** AIM OF THE TASK **
Exactly as written, copy every line from the one containing "You are a computer-use" through the end of the records, with the pictures left out.

** RECORDS FOR THE EXERCISE **
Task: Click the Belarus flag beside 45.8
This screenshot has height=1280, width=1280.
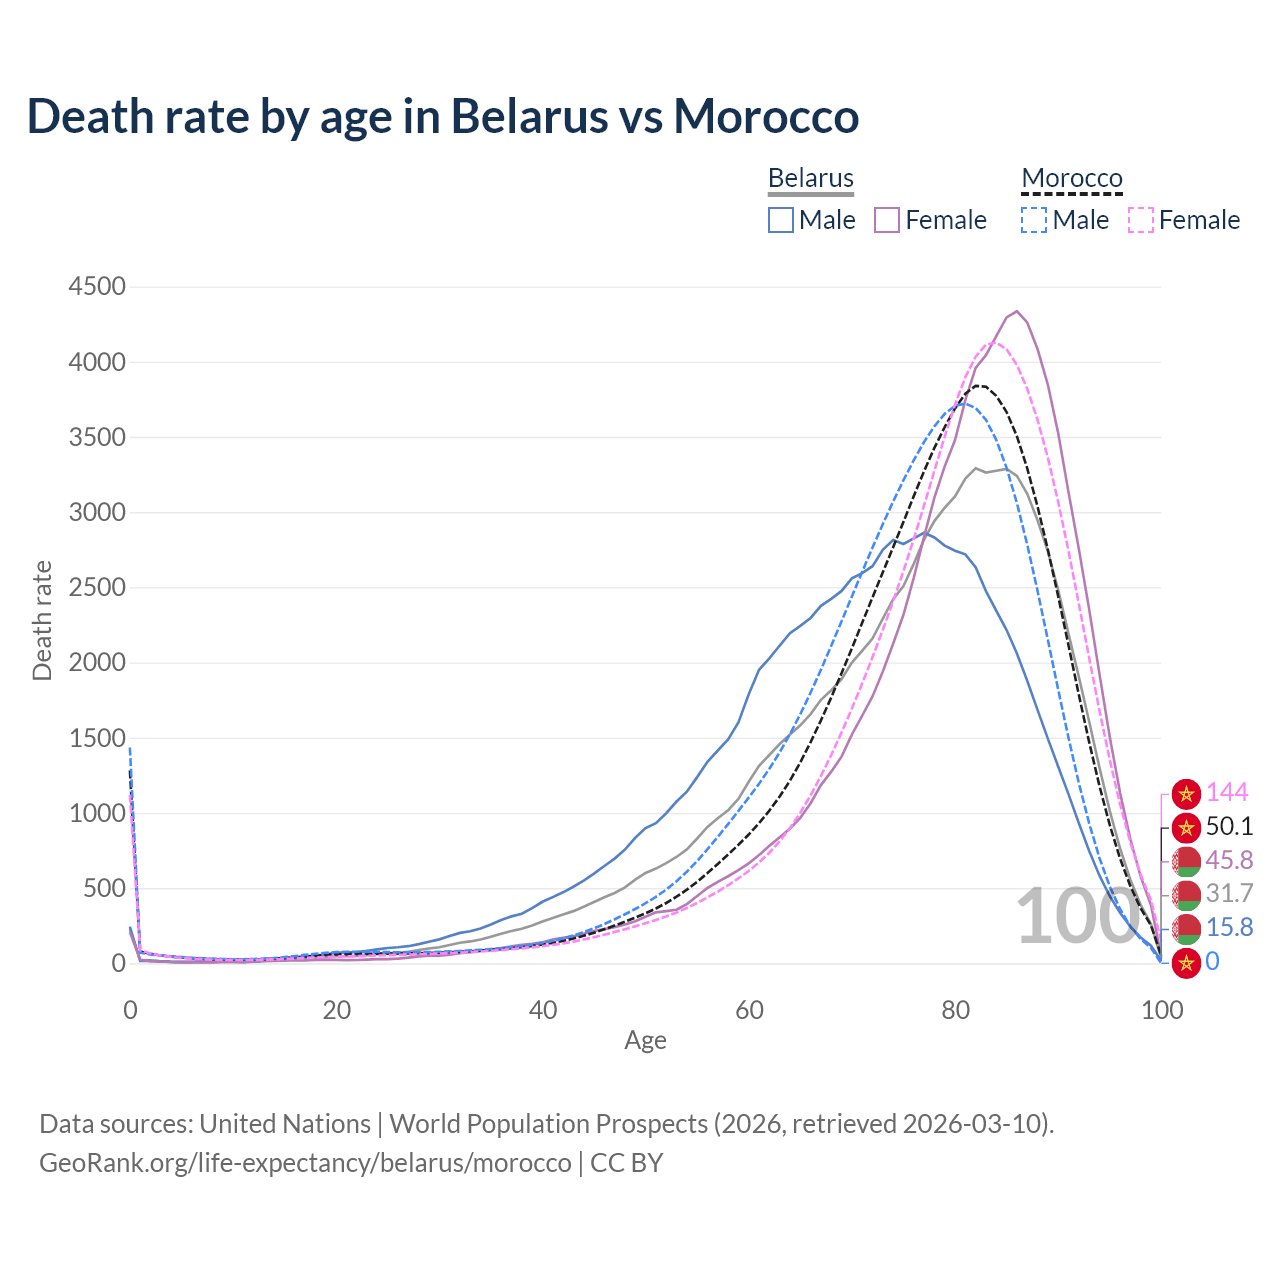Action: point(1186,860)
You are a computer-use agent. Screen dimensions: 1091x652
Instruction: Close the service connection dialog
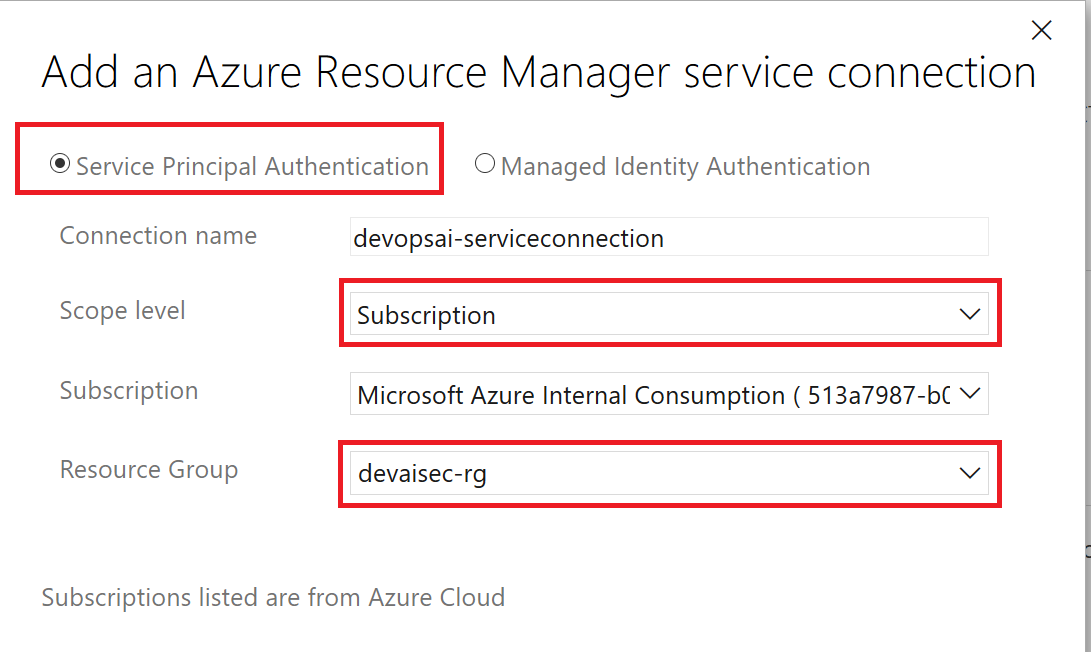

** SOLUTION TO THIS EXERCISE **
You are a computer-use agent. Screen dimensions: 1091x652
Instruction: Close the service connection dialog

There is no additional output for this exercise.